PASSAGE SHOWN Block Start

Francavilla et al.6 reported a beneficial effect of HLA-DR mismatching on graft survival after pediatric transplantation, especially in the long term. Furthermore, Markus et al.24 showed a survival benefit of HLA-DR mismatching partially explained by a lower incidence of graft failures by primary nonfunction. The group from Pittsburgh suggested a dualistic role of HLA, in which HLA compatibility reduces the incidence of rejection and, on the other hand, increases the incidence of other immune-mediated processes leading to graft loss.24 In the present series, this beneficial effect of HLA-DR mismatches on graft survival could not be explained by the analysis of causes of graft loss. This might be due to the relatively low number of patients included in this series and the large diversity of causes of graft loss. A lower incidence of portal fibrosis was found in technical-variant grafts with 2 mismatches at the HLA-DR locus than in grafts matched for HLA-DR. However, this did not attribute to the survival benefit in technical-variant grafts with 2 mismatches at the HLA-DR locus. Previously, we have identified a prolonged cold ischemia time, biliary complications, and a positive CMV status of the recipient at time of transplantation as independent risk factors for the development of portal fibrosis, whereas acute rejection seems to prevent portal fibrosis.12 However, after multivariate regression analysis in this study, matching for HLA-DR and technical-variant liver grafts proved to be independent risk factors for portal fibrosis. Portal fibrosis in TVLTx might be explained by increased immune responses associated with proliferation of parenchymal and nonparenchymal cells during regeneration in technical-variant grafts, as reported in other studies.3–5 Also, aberrant production of cytokines as reported after partial hepatectomies may explain fibrosis.25
Enhanced immune responses have also been associated with CMV disease.26 It is suggested that matching for HLA-DR increases the risk for CMV hepatitis in both primary and secondary CMV infection.27 Another risk for HLA-DR matched grafts is an increased incidence of chronic rejection,27 especially in combination with CMV infection.28 However, from the present study, these theories could not be confirmed and could not be indicated as causes for decreased survival and a higher incidence of portal fibrosis in grafts matched for HLA-DR. Only 4 (3%) grafts were lost because of chronic rejection, and additionally, CMV hepatitis in children is rare in our experience.

PASSAGE SHOWN Block End

** WHAT THIS EXERCISE ASKS **
(a) In the discussion of HLA-DR mismatching and graft survival, why could the analysis of causes of graft loss not explain the beneficial effect of HLA-DR mismatches? Answer in one to three sentences.
(b) Pick up the discussion of HLA-DR matching in pediatric liver transplantation after its last sentence and write the next few sentences.
The data after this passage is unrelated material.

INFORMATION SUPPLIED Block Start

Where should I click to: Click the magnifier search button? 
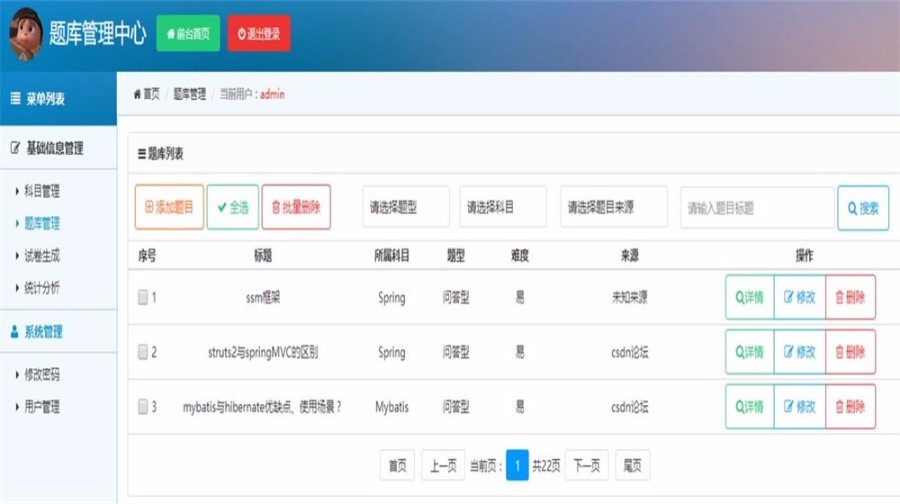tap(863, 208)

INFORMATION SUPPLIED Block End

** RESULTS FOR THE EXERCISE **
(a) The authors suggest this may be because relatively few patients were included in the series. The causes of graft loss were also very diverse.

(b)
In conclusion, an overall beneficial effect of HLA matching, sharing CREGs, or sharing HLA-DR antigens could not be observed in the present series. However, interesting observations were made concerning a negative effect of HLA-DR matching and a negative effect of sharing HLA-DR antigens on survival of technical-variant liver grafts. Furthermore, HLA-DR matching might be associated with a higher incidence of portal fibrosis in these grafts. Hypothetically, the dualistic role of HLA-DR matching combined with increased immune responses after TVLTx could lead to the results shown in this analysis. Prospective studies including larger patient populations are needed to determine the exact role of HLA matching and to confirm the above-mentioned findings.